◆ Target pointing data ◆
-- start --

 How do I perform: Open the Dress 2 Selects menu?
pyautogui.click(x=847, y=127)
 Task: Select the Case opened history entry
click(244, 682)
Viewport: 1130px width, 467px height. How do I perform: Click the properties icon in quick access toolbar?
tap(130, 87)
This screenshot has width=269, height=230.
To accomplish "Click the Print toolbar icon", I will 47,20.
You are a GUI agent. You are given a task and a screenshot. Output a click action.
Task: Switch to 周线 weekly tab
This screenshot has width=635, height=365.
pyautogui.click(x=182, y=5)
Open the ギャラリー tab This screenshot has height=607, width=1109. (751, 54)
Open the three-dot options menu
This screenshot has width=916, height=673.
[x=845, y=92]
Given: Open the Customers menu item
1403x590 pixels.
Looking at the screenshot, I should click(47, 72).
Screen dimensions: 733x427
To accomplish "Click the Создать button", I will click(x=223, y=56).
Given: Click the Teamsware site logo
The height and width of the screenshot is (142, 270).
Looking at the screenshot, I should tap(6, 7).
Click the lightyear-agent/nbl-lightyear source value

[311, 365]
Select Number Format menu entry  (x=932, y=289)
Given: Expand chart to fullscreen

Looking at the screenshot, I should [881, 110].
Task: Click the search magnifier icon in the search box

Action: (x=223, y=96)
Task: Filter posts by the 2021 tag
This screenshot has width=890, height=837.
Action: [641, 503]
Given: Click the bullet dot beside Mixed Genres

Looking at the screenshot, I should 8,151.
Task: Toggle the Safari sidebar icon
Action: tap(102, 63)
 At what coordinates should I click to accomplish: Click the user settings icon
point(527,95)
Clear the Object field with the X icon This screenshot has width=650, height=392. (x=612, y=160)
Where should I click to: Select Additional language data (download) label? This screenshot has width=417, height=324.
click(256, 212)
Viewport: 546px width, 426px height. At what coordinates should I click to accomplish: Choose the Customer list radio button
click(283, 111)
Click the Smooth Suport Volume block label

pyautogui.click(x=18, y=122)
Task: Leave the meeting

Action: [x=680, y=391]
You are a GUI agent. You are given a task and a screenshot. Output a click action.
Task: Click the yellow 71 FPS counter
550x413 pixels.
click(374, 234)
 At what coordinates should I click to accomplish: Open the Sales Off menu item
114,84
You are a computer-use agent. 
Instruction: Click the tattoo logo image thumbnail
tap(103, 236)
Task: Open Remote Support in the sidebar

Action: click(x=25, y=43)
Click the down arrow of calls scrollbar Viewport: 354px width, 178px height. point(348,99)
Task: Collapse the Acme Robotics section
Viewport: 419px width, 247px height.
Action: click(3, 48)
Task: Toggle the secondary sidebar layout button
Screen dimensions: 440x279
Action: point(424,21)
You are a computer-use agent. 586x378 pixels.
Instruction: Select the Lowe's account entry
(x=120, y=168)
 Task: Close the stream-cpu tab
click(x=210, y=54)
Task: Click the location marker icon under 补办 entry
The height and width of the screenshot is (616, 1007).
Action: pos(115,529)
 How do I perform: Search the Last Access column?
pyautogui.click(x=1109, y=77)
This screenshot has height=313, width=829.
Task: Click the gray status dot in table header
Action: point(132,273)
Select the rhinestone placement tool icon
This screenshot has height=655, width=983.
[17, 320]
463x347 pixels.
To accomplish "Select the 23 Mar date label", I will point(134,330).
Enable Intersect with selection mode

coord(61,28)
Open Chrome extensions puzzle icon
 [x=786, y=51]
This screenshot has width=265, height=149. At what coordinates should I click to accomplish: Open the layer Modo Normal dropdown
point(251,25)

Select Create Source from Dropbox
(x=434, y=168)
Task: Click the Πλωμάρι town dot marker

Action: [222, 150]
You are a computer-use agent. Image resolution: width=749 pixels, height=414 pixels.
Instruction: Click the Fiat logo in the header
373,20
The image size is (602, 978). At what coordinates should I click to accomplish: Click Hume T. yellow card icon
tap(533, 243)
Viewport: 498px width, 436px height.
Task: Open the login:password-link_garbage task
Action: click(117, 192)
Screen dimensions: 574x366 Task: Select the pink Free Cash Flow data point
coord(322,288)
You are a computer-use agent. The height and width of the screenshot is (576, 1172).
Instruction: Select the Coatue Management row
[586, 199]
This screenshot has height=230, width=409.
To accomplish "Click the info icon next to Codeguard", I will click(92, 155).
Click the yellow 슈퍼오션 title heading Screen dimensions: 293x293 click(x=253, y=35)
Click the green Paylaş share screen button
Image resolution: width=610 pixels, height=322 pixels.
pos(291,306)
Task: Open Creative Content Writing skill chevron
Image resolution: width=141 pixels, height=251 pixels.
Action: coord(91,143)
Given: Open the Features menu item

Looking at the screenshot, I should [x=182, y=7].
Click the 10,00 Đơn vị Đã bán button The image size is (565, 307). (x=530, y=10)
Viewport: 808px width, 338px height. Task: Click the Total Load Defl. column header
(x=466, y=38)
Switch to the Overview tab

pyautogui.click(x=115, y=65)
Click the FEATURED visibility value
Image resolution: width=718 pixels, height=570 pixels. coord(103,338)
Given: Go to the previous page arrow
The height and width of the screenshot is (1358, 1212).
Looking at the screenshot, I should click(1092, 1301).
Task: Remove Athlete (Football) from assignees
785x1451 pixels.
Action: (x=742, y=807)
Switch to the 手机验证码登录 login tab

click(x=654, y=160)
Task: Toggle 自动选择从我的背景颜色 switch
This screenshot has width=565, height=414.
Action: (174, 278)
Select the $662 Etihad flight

-- end --

◆ Goal of the exercise ◆
Express the rows between the line holding "Task: Click the location" and the line holding "[x=786, y=51]", inclusive, as a numbered list, leaving out blank lines.

◆ Task response ◆
1. Task: Click the location marker icon under 补办 entry
2. The height and width of the screenshot is (616, 1007).
3. Action: pos(115,529)
4.  How do I perform: Search the Last Access column?
5. pyautogui.click(x=1109, y=77)
6. This screenshot has height=313, width=829.
7. Task: Click the gray status dot in table header
8. Action: point(132,273)
9. Select the rhinestone placement tool icon
10. This screenshot has height=655, width=983.
11. [17, 320]
12. 463x347 pixels.
13. To accomplish "Select the 23 Mar date label", I will point(134,330).
14. Enable Intersect with selection mode
15. coord(61,28)
16. Open Chrome extensions puzzle icon
17.  [x=786, y=51]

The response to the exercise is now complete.